Jenkins went to North Korea in 1965
It had never been clear how US army sergeant Charles Robert Jenkins ended up in North Korea, and how he went on to live there for nearly 40 years.
But now he has admitted to the military court that, as a 24-year-old on duty in South Korea, he went to the North out of fear, trying to avoid service on the Korean border or in Vietnam.
"I started to fear something for myself, but I started to
fear even more that I might cause other soldiers to be
killed," he told the court.
Charles Robert Jenkins, now 64, disappeared on 5 January 1965, when he was serving in South Korea to help guard the armistice which ended the 1950-53 Korean War.
He was leading a patrol near the Korean Demilitarized Zone (DMZ), when he told his platoon he was going to investigate a noise. He never came back.
Snatched in the '70s and '80s
Used as cultural trainers for N Korean spies
Five allowed home in 2002
Five children now freed from N Korea
Eight said to be dead, others missing
In court on Wednesday he told how he had feared he would be sent to more dangerous duty on the DMZ between the two Koreas, or worse, in Vietnam, and decided to set off for North Korea.

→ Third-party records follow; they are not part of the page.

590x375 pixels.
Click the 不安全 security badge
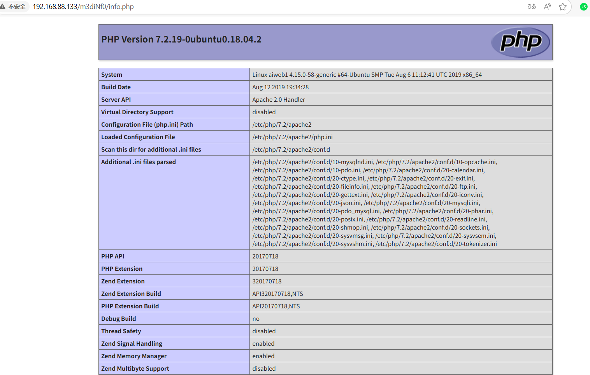(17, 6)
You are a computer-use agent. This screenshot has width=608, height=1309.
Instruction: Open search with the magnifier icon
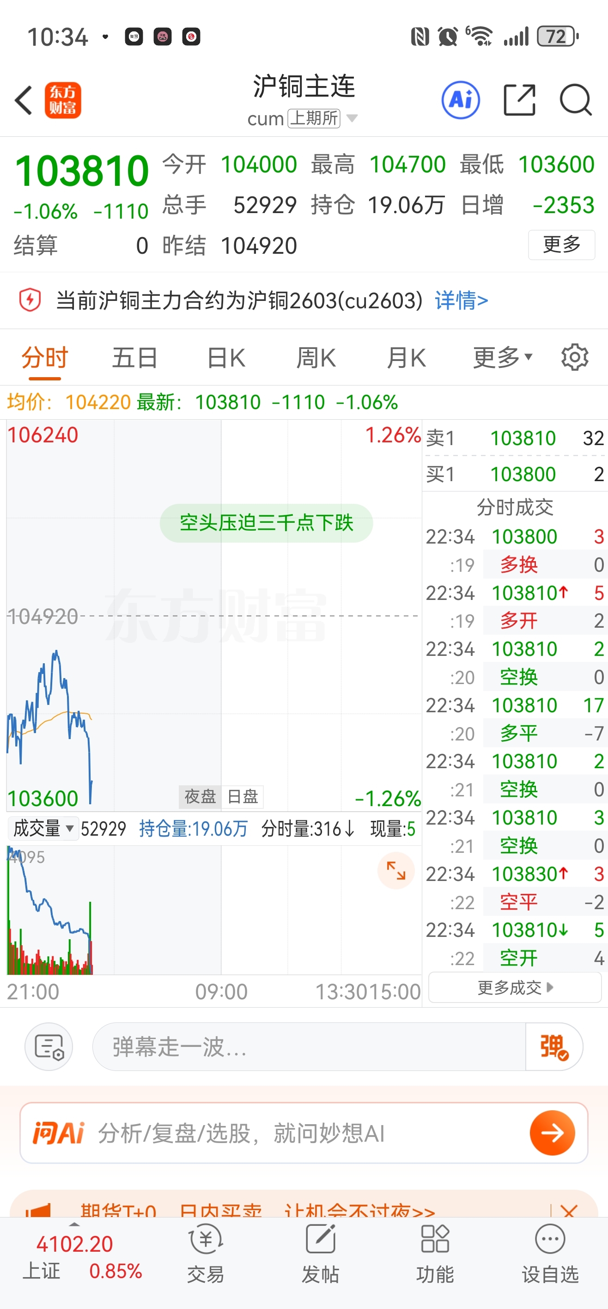pyautogui.click(x=575, y=100)
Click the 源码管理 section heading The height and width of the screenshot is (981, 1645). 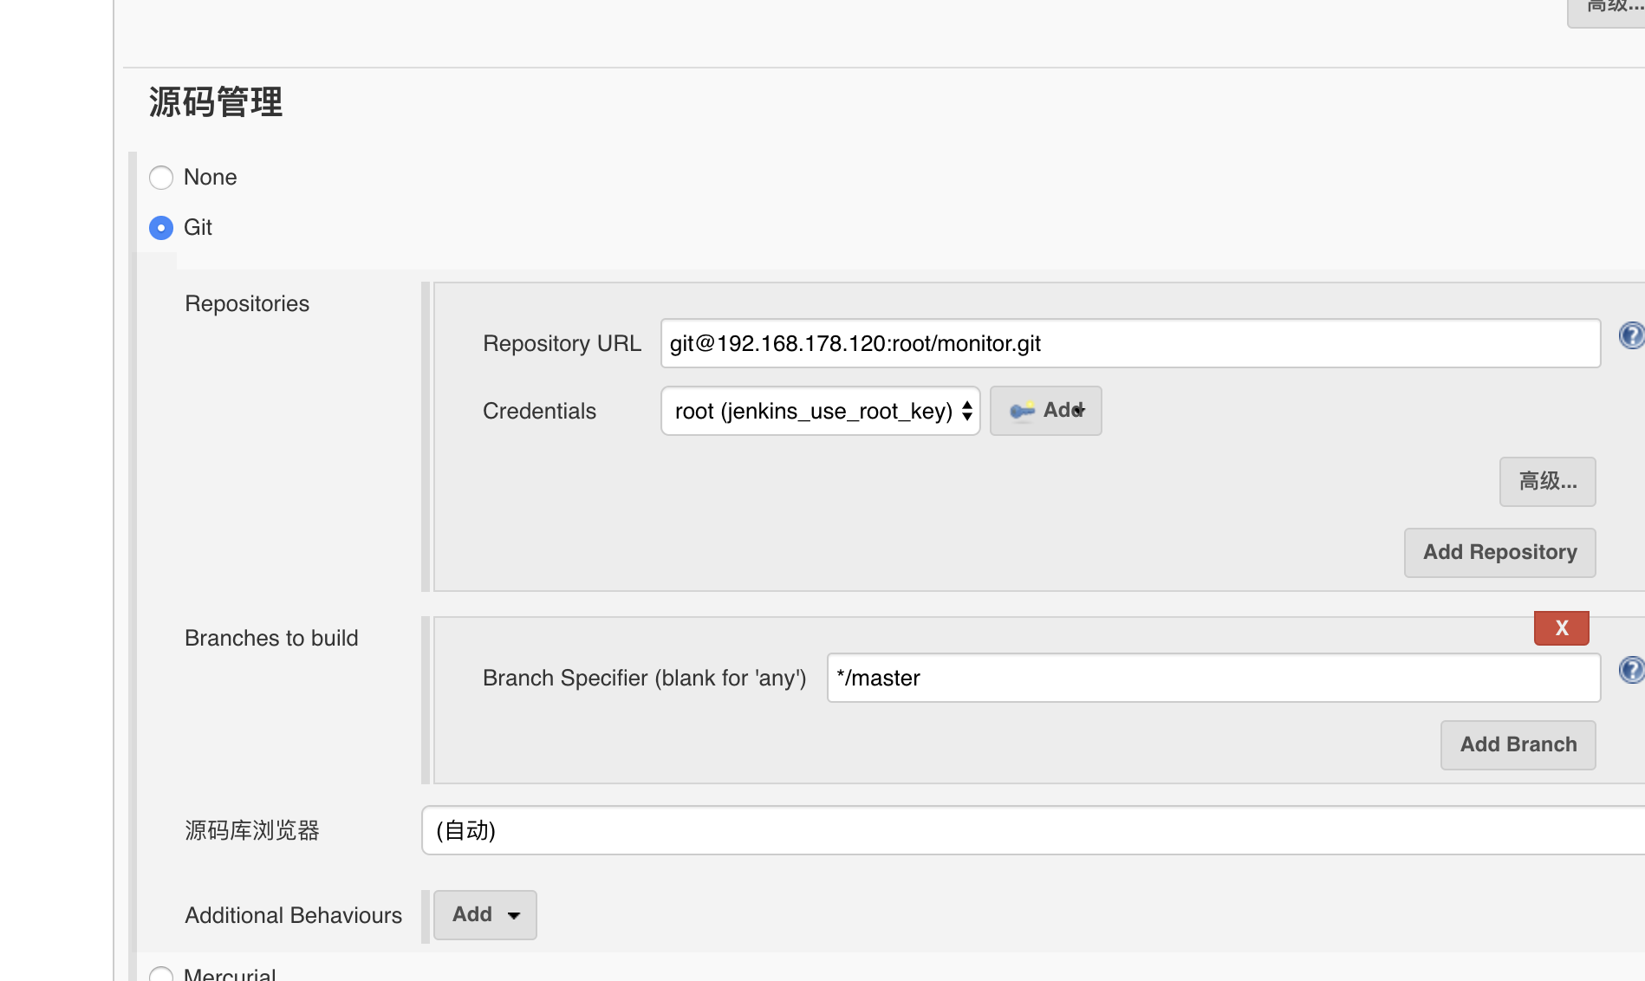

In frequently tearful testimony, he said he had planned to ask the North to send him to the Soviet Union, where he would seek amnesty at the US embassy, but that his plans did not work out.

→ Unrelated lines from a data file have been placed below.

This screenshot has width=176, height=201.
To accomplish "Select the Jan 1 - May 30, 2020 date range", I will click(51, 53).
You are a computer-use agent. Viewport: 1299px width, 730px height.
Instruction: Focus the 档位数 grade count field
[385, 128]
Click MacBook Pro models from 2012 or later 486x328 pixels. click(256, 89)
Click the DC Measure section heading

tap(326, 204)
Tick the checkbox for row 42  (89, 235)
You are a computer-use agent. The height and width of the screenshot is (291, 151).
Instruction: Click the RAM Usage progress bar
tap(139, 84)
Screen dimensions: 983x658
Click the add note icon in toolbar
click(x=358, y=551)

Instead, he was subjected to sometimes brutal treatment in North Korea, where he was forced to teach English and to appear in propaganda films.
He told the court he frequently wanted to die.
But he said his misery was alleviated when he met and fell in love with a Japanese nurse, Hitomi Soga, who he was asked to teach English.
In an interview with the Hong Kong-based magazine Far East Economic Review (Feer) earlier this year, he said they were drawn together by their hatred of the North Korean regime.
"There was no-one in the village I lived in that thought that she would ever marry me," because of the age difference, he said. He is 19 years her senior.
Mr Jenkins and his daughters did not see Hitomi for 21 months
"But after meeting her, 38 days later we were married. My wife and I because very close as far as love because she hated the [North] Korean government as well as I, so her and I joined hands in marriage on 8 August, 1980. From that time on we lived very, very happy," he told the magazine.
What makes Jenkins' circumstances all the more unusual is that his wife also has an extraordinary story to tell.
Hitomi Soga had been kidnapped by North Korean agents in Japan in 1978 in order to help train North Korean spies in Japanese language and customs.
In October 2002, the Japanese Government arranged for Ms Soga, and four other kidnap victims, to visit their home country for the first time since their abduction, after Pyongyang admitted it was holding them.
The homecoming was supposed to be brief, but Tokyo never allowed the five to return, and went on to campaign for their families to join them.
In May 2004, Japanese Prime Minister Junichiro Koizumi went to North Korea to collect the abductees' family members.
But Jenkins stayed behind with the couple's two daughters, apparently fearing arrest by the Japanese authorities on behalf of the US.
Pyongyang later allowed him to travel to Indonesia, which does not have an extradition treaty with the US, where he and his wife held an emotional reunion on 9 July.
A few days later the family left for Tokyo where Jenkins received urgent medical treatment. He is reported to have been treated for a panic disorder and an infection from a prostrate operation carried out in North Korea.
After several weeks in hospital, Jenkins finally gave himself up to the US military authorities stationed in Japan.
The Pentagon charged Jenkins with desertion and five other related charges under the Uniform Code of Military Justice.
Jenkins has obviously had an extremely traumatic experience, and on top of that, now faces a 30-day prison sentence. But once that has been served, he may eventually find peace.
It is thought likely that he will be allowed to settle in Japan with his wife and children.